Medical School
The university's second professional school, medicine, was initiated in 1909 during the presidency of the Rev. Alexander Burrowes, S.J.
It began with the merger of Reliance Medical School and the Illinois Medical College with Bennett Medical School, which was named after the prominent English physician John Hughes Bennett, whose contributions to the advancement of medicine were manifold. Bennett Medical School affiliated with Loyola.
So well did Loyola's new medical school train aspiring physicians that in 1911 its graduates attained perfect marks in the examinations for internships at the famed Cook County Hospital. This marked the first record of 100 percent scores for a medical school in the history of medical education in Chicago.

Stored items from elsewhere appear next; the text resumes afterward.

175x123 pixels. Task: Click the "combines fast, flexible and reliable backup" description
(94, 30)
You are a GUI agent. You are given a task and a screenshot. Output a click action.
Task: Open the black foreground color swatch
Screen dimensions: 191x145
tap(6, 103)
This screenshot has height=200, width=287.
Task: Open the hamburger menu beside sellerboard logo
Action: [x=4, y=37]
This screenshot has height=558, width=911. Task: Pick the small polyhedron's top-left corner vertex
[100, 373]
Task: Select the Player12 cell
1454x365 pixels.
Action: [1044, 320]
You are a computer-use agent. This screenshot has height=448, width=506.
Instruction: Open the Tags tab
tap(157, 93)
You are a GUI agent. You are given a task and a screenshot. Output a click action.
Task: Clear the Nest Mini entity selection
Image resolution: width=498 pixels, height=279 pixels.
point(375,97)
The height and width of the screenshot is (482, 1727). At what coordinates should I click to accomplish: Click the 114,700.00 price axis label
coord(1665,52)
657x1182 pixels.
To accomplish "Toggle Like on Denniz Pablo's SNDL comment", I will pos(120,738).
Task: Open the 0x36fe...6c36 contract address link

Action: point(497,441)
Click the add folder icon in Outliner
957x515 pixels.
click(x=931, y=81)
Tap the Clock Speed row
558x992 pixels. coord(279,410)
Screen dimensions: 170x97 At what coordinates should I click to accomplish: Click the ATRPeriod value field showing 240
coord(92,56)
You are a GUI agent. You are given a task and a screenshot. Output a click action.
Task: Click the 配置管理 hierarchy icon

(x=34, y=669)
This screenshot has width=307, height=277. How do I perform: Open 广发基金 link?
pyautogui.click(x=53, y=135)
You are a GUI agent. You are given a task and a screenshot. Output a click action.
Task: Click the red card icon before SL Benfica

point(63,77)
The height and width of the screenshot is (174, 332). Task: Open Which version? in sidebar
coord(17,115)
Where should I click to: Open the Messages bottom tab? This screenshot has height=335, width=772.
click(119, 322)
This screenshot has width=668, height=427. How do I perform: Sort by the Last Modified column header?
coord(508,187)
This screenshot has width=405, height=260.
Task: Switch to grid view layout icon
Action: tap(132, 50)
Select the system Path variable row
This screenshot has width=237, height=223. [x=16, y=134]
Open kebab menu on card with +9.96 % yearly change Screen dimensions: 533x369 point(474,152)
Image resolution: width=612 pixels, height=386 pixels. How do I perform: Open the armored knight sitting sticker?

The faculty of the school included such distinguished physicians as Dr. Samuel Salinger, director of the department of Otolaryngology, who in the period before World War I became the first recognized specialist in the Chicago area in plastic surgery of the ear, nose, and throat.
Another remarkable physician was Dr. Bertha Van Hoosen who was the first woman to be appointed chairman and professor of Obstetrics at Loyola's Medical School. Her appointment was made in 1919. She was the first and only woman physician to present papers at the 16th International Congress of Medicine in Budapest, Hungary, and at the Pan-American International Association meeting in Panama. She was also the first of her sex to be made an honorary fellow of the Internaional College of Surgeons, and was elected in 1915 the first President of the Medical Women's National Association, now called The American Medical Women's Association.
A pioneer in the use of x-ray and radium treatment was Dr. Henry Schmitz, Sr., who was head of the department of Gynecology from 1919 to 1939. His early interest in the field of radiology resulted in high honors from both the Radiology Society of North America, and the American Radium Society.